### Records from a collection
· · ·
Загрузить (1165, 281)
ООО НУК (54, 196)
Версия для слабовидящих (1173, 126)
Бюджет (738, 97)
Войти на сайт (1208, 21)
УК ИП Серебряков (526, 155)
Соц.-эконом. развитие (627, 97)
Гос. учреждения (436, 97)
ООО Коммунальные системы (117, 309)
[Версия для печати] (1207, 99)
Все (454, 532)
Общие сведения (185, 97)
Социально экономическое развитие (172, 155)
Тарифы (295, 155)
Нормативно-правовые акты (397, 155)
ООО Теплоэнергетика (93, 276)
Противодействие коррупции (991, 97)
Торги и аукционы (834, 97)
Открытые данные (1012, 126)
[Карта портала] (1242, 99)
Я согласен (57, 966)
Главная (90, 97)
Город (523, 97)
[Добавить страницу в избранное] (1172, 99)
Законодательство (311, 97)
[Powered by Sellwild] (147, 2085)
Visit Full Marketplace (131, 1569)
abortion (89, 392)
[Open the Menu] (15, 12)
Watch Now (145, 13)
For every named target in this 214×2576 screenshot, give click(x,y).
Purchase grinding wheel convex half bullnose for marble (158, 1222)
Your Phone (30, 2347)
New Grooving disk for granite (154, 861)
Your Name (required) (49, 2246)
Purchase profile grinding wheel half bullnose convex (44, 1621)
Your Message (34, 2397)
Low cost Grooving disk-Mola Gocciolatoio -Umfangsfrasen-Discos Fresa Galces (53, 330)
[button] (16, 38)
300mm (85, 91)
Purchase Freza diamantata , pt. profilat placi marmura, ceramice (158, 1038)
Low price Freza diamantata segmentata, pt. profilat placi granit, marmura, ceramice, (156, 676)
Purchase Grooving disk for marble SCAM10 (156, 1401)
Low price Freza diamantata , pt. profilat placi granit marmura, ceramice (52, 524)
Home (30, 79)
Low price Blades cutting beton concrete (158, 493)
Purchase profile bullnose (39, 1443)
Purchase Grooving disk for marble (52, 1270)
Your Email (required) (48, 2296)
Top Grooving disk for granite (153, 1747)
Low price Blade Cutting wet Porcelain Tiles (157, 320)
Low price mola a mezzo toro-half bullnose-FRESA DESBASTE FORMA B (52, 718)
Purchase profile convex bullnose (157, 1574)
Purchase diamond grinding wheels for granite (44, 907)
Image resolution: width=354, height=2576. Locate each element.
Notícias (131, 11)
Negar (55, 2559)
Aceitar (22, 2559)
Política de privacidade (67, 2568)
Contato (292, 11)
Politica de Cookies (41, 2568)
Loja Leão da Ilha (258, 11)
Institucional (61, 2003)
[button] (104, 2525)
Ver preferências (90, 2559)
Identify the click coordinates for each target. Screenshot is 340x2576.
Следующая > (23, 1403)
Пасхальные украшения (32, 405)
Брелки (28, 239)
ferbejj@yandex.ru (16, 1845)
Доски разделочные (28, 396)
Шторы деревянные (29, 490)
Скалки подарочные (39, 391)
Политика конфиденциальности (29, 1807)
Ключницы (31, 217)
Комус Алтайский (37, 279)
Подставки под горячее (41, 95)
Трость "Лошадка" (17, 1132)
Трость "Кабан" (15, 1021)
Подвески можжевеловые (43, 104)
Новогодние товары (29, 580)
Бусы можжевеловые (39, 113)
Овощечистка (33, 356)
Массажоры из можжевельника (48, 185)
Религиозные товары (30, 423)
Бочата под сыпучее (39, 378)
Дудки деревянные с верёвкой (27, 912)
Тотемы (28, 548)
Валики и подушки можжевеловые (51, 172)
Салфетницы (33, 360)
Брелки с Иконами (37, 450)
· · ·
### ASSIGNMENT
Copy every line in the data above that has the string "half" in it.

### RESULT FOR THIS EXERCISE
Purchase grinding wheel convex half bullnose for marble (158, 1222)
Purchase profile grinding wheel half bullnose convex (44, 1621)
Low price mola a mezzo toro-half bullnose-FRESA DESBASTE FORMA B (52, 718)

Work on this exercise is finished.